A Pavia nasce il corso Nuoto Bebé.

L’introduzione di un corso che parte dal 1990, un attività che viene fondata su scelte ben precise che tutt’ora sono alla base del metodo IdeaBlu.

“Dopo confronti e approfondimenti, a partire dal 1990, abbiamo focalizzato alcune scelte che tutt’ora sono alla base del nostro metodo. Nel 1996  abbiamo addirittura realizzato una struttura “ideale” per poterlo attuare: IDEA BLU. “

Temperatura dell’acqua a 32° (all’avanguardia, nel contesto di vent’anni fa…).

Tempi e modalità dell’attività:

in acqua con mamma e papà, alla scoperta di un ambiente ricco di stimoli e con l’obiettivo dell’autonomia.

Quasi un’ora in acqua con entrambi i genitori, lezioni non direttive,

come obiettivo la competenza di mamma e papà nell’assecondare la scoperta del mondo acqua del proprio figlio di pochi mesi.

I genitori, informati su quali atteggiamenti favoriscono o frenano l’esperienza del loro piccolo, lo accompagnano in piscina, e giocando con lui condividono un’attività che oltre a favorire la crescita cognitiva del bambino rinforza la relazione affettiva.

Peculiarità dell’attività sono l’elasticità nell’orario, struttura perfettamente adattata alle esigenze dei bebè, massima attenzione allo sviluppo cognitivo dei piccoli nel rispetto dei loro tempi di apprendimento.

In tutti questi anni l’esperienza è aumentata, ma lo stile è lo stesso e l’entusiasmo in aumento.

Il risultato dell’attività nel tempo ci ha portato a conoscere tremilatrecento bebè in 21 anni, vederci creatori e promotori dell’organizzazione del primo convegno nazionale del settore nel 2001 a Pavia oltre che alla collaborazione pluriennale con Università di Pavia e Fondazione Policlinico San Matteo di Pavia.

 

In acqua con persone con disabilità.

Da subito, 1988, abbiamo cercato risposte a richieste specifiche, confronto continuo, studio e sperimentazione.

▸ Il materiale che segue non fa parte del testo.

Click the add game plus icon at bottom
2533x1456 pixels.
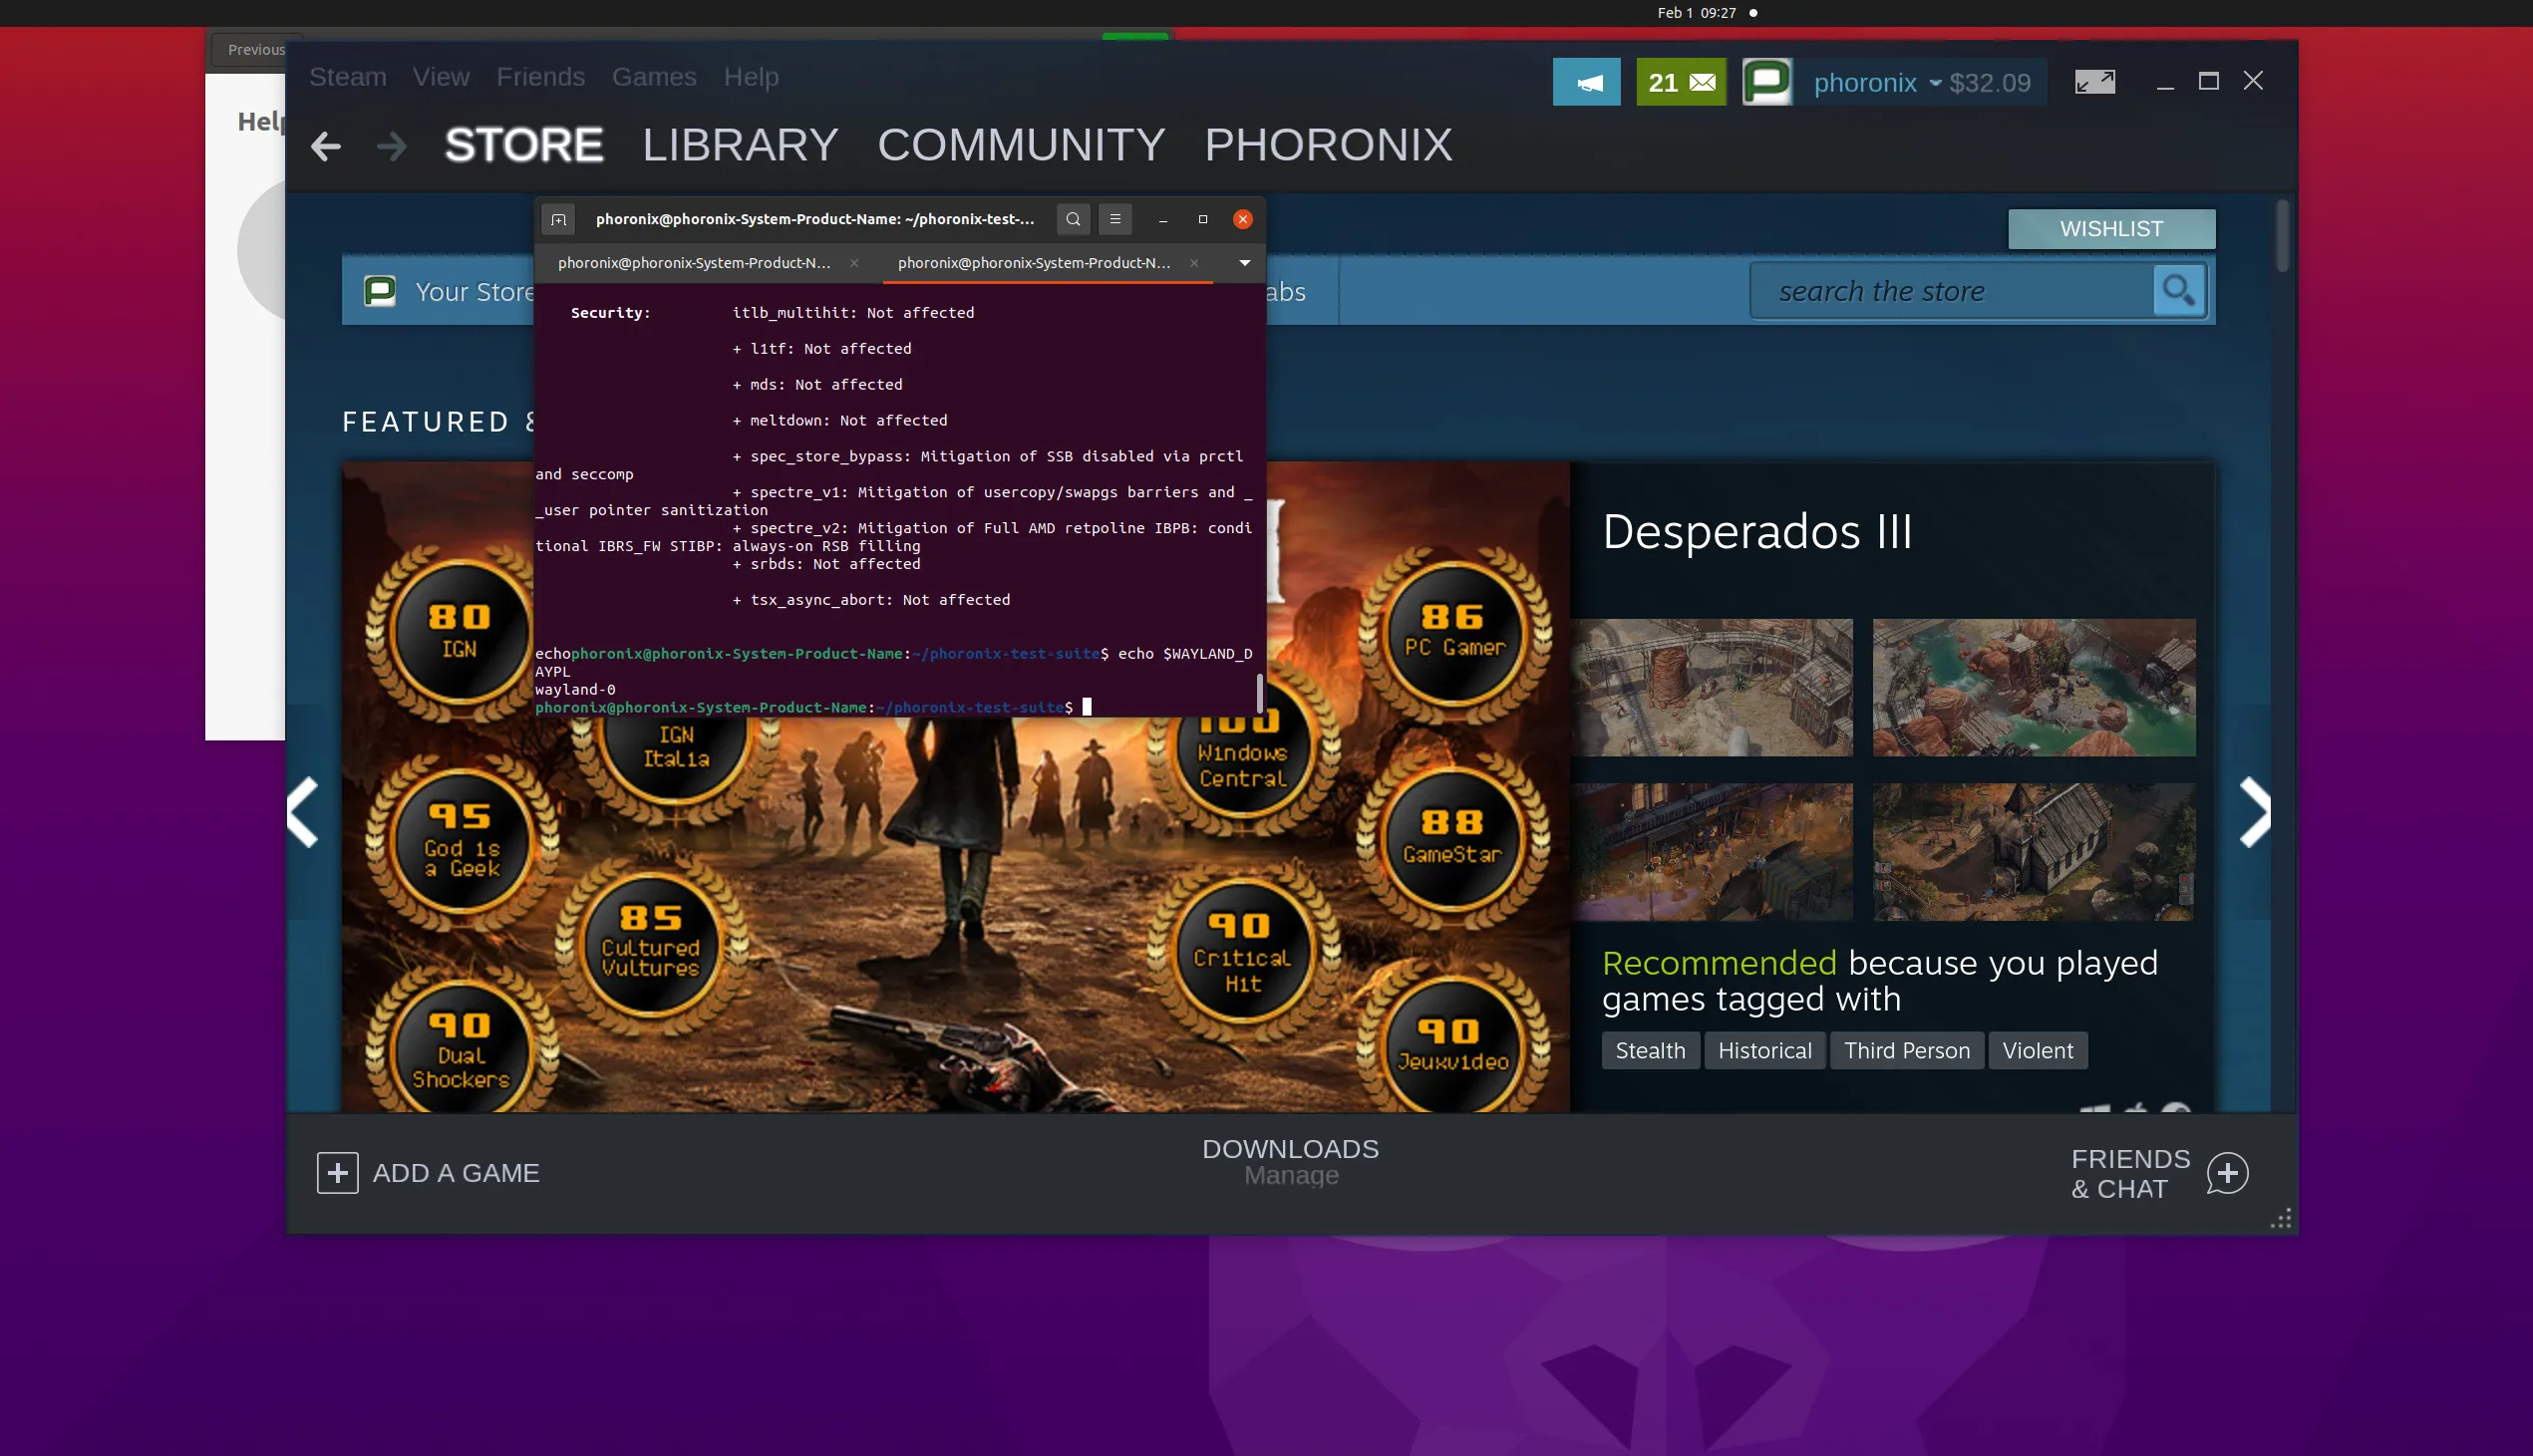click(x=338, y=1172)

La base dell’acqua come strumento fantastico di vera integrazione  e di vera libertà. L’acqua come ambiente di leggerezza, vera.

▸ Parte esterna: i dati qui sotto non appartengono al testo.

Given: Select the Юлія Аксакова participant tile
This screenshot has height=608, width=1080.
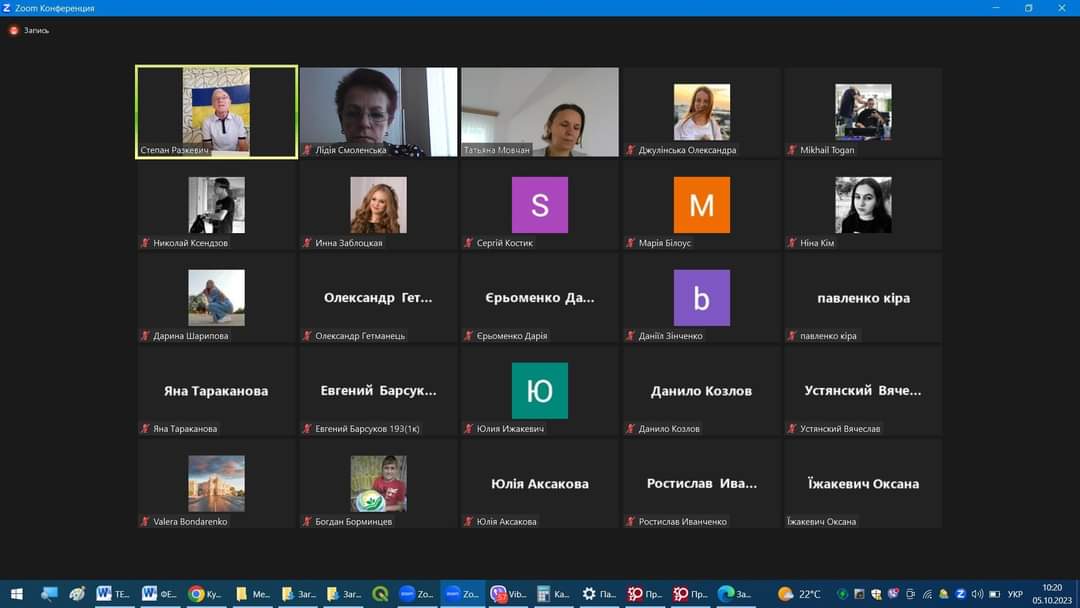Looking at the screenshot, I should pos(540,484).
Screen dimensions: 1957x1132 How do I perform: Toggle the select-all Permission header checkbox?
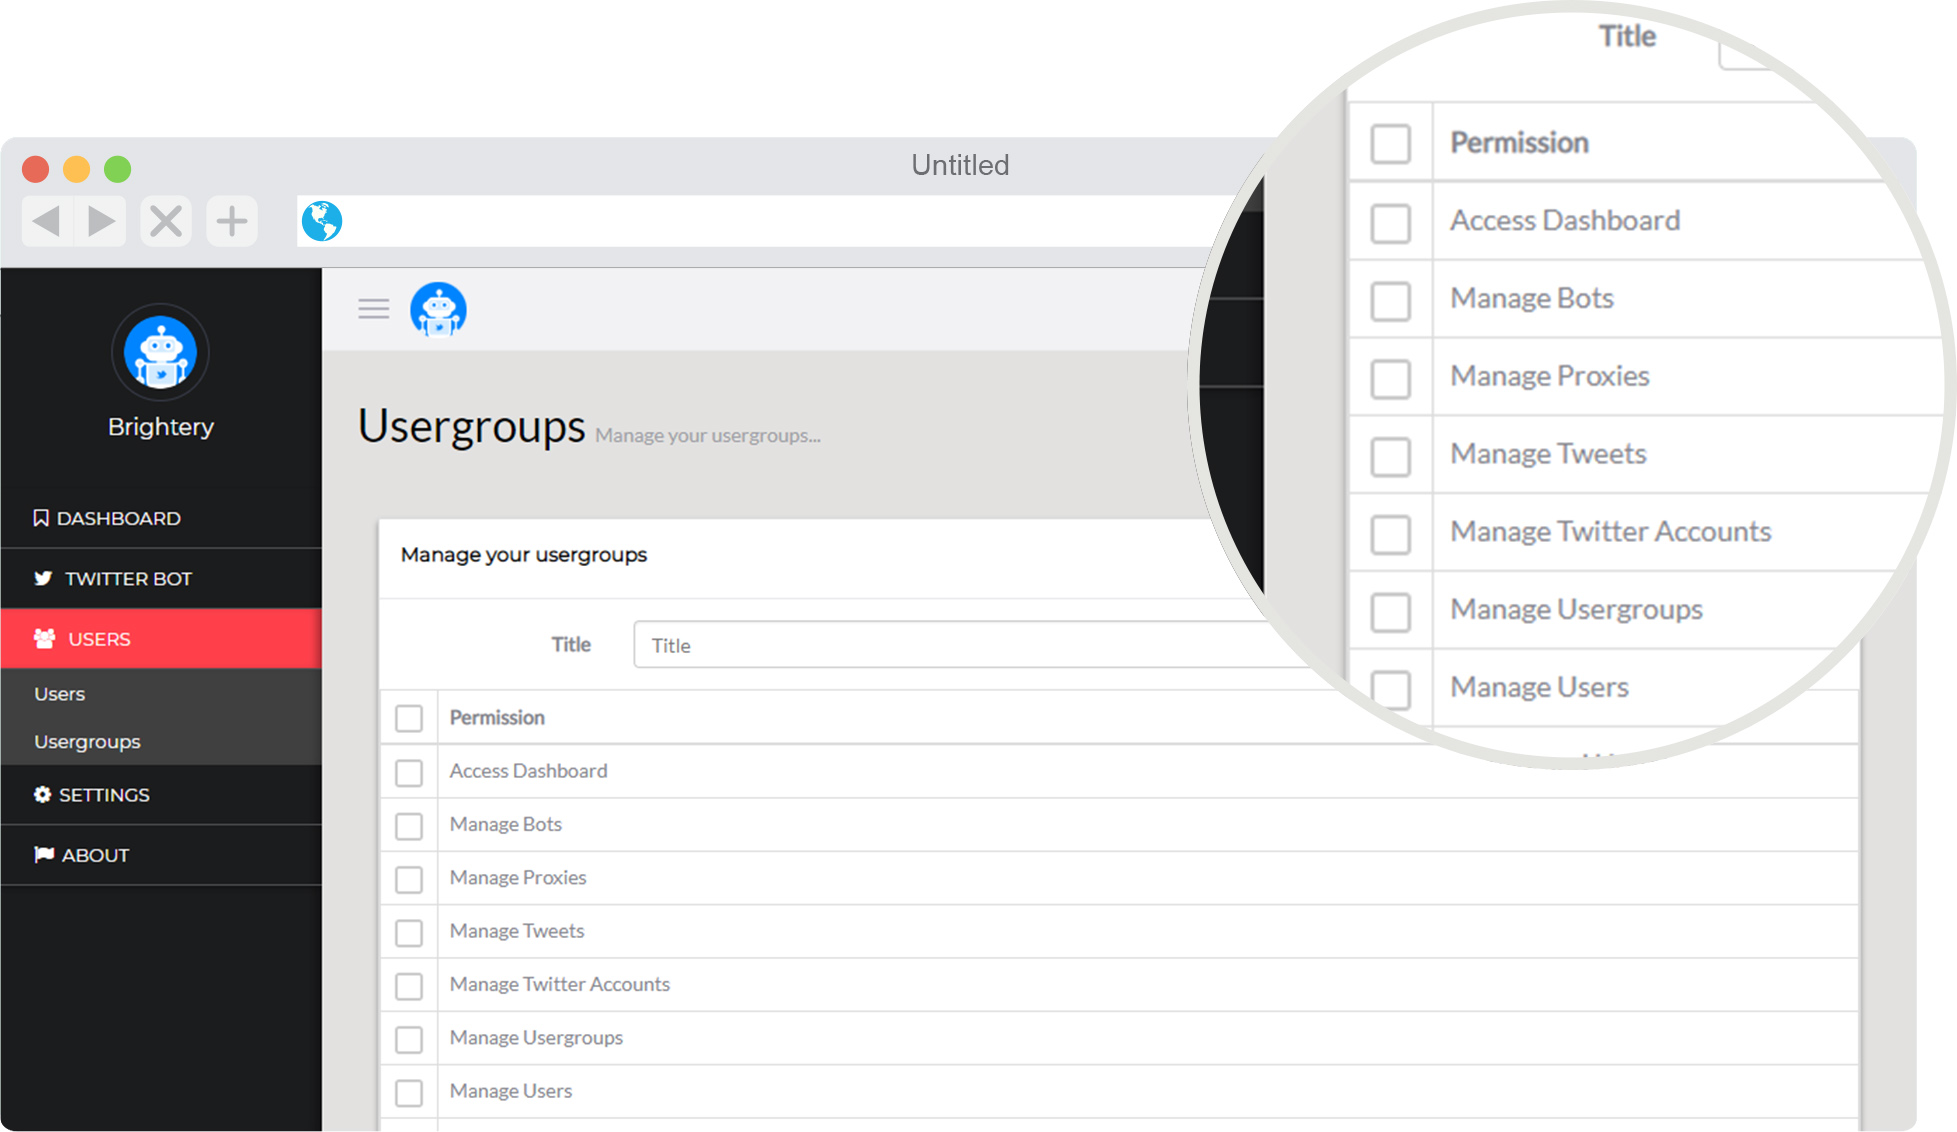point(409,718)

Non ci sono mai stati dubbi e la nostra direzione in ambito gestionale è sempre stata segnata dalla voglia e la necessità di creare e dare spazio nella nostra struttura a persone con disabilità.

Scelte: preferire per l’insegnante la posizione di fronte alla persona che si sta seguendo; limitare l’utilizzo di ausili galleggianti; utilizzare prevalentemente la comunicazione non verbale; programmare l’attività facendo attenzione a non porre limiti agli obiettivi da raggiungere; libertà dagli esiti; riduzione dell’aiuto allo stretto necessario.

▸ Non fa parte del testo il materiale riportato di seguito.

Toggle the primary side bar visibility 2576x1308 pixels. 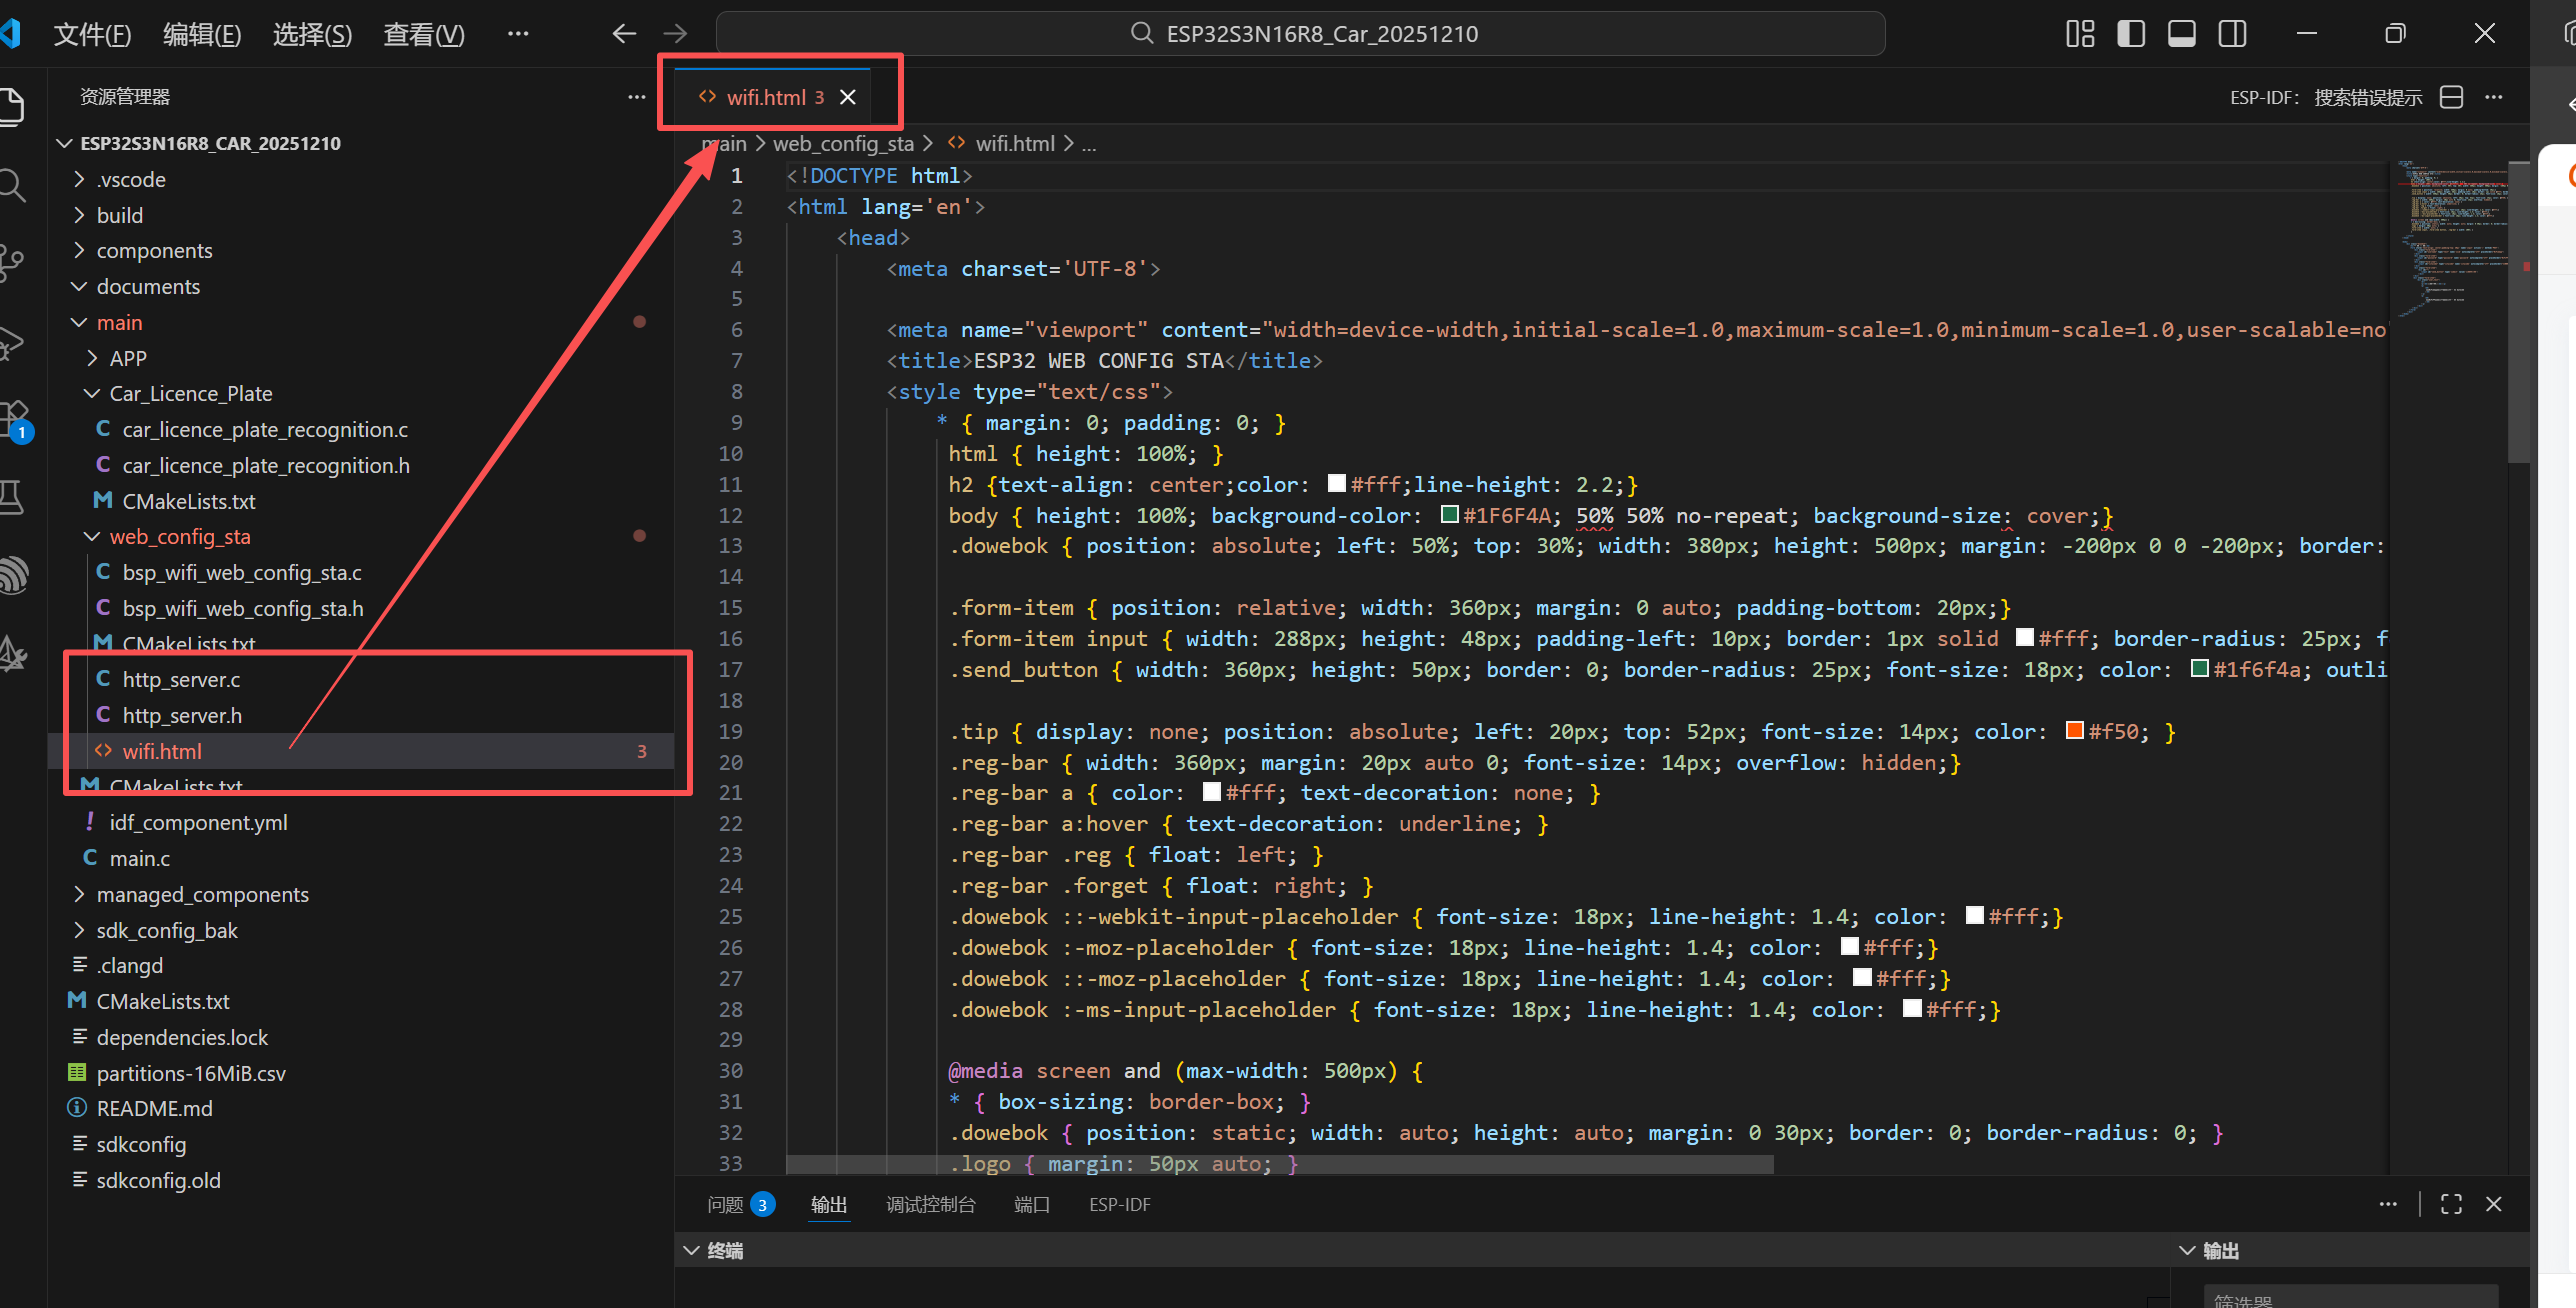click(x=2131, y=34)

All’inizio la nostra sensazione prevalente era quella di non essere sufficientemente competenti, di non conoscere come relazionarsi. Poi il lavorare con persone con disabilità ci ha consentito di imparare ad osservare con attenzione, per poter scegliere bene obiettivi e metodi. Le persone con disabilità ci hanno insegnato a personalizzare le nostre proposte didattiche, a gioire per i piccoli passi e a non desistere davanti ai fallimenti.

“Ci hanno insegnato a lavorare bene con tutti!”

Abbiamo dunque costruito la nostra esperienza e professionalità arrivando a poter creare percorsi mirati e personalizzati per disabilità psichiche, fisiche e sensoriali, pluriminorazioni, dai tre mesi di vita ai novantaquattro anni.